He’s curled into himself in the armchair, scrolling down his Twitter feed. He hasn’t actually posted anything in weeks, and his fingers kind of itch with the incessant need to tweet a sad song lyric or something, but he manages to resist.

It’s better if people forget about him for a while, even his own fans. He’s lying low for a reason.

At the end of the day, the point is this: the three of them co-exist, and sit in the same room together. It doesn’t feel friendly, but it does feel like something. Healing, maybe.

After Liam leaves, Harry goes to the kitchen to make himself another cup of tea before bed. He can’t quite stop, now that he’s started drinking it again.

He’s trying to put the kettle on without touching anything unnecessary when Louis walks in. He smells like the outside.

“Put a bit more in, will you?” he asks, and Harry doesn’t even have time to turn to him before his body automatically obeys. He opens the tap again and pours enough in the kettle to make a few cups. “Tragically, I’ve got to stay up tonight.”
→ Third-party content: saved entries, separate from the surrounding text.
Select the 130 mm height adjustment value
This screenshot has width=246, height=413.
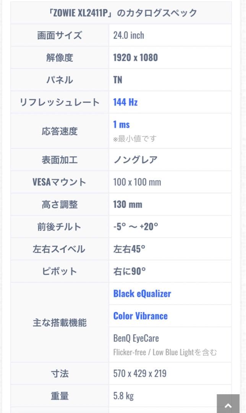(x=128, y=204)
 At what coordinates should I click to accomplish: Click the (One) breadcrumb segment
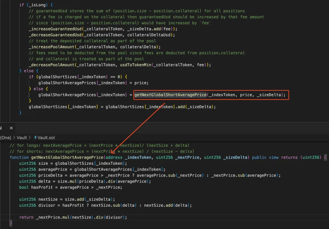coord(5,137)
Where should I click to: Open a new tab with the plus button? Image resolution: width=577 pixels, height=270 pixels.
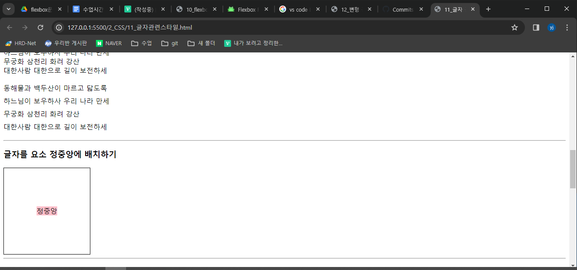click(488, 9)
Harry turns to him carefully, bracing himself with tentative fingertips on the countertop.

Louis looks soft, relaxed, lovely. Like he hasn’t got any weight on his shoulders, for once. And he’s—talking to Harry.

“Sorry,” Harry says aimlessly into the silence, waving an arm about to indicate the whole of the kitchen.

“What for?” Louis frowns, and even that is soft.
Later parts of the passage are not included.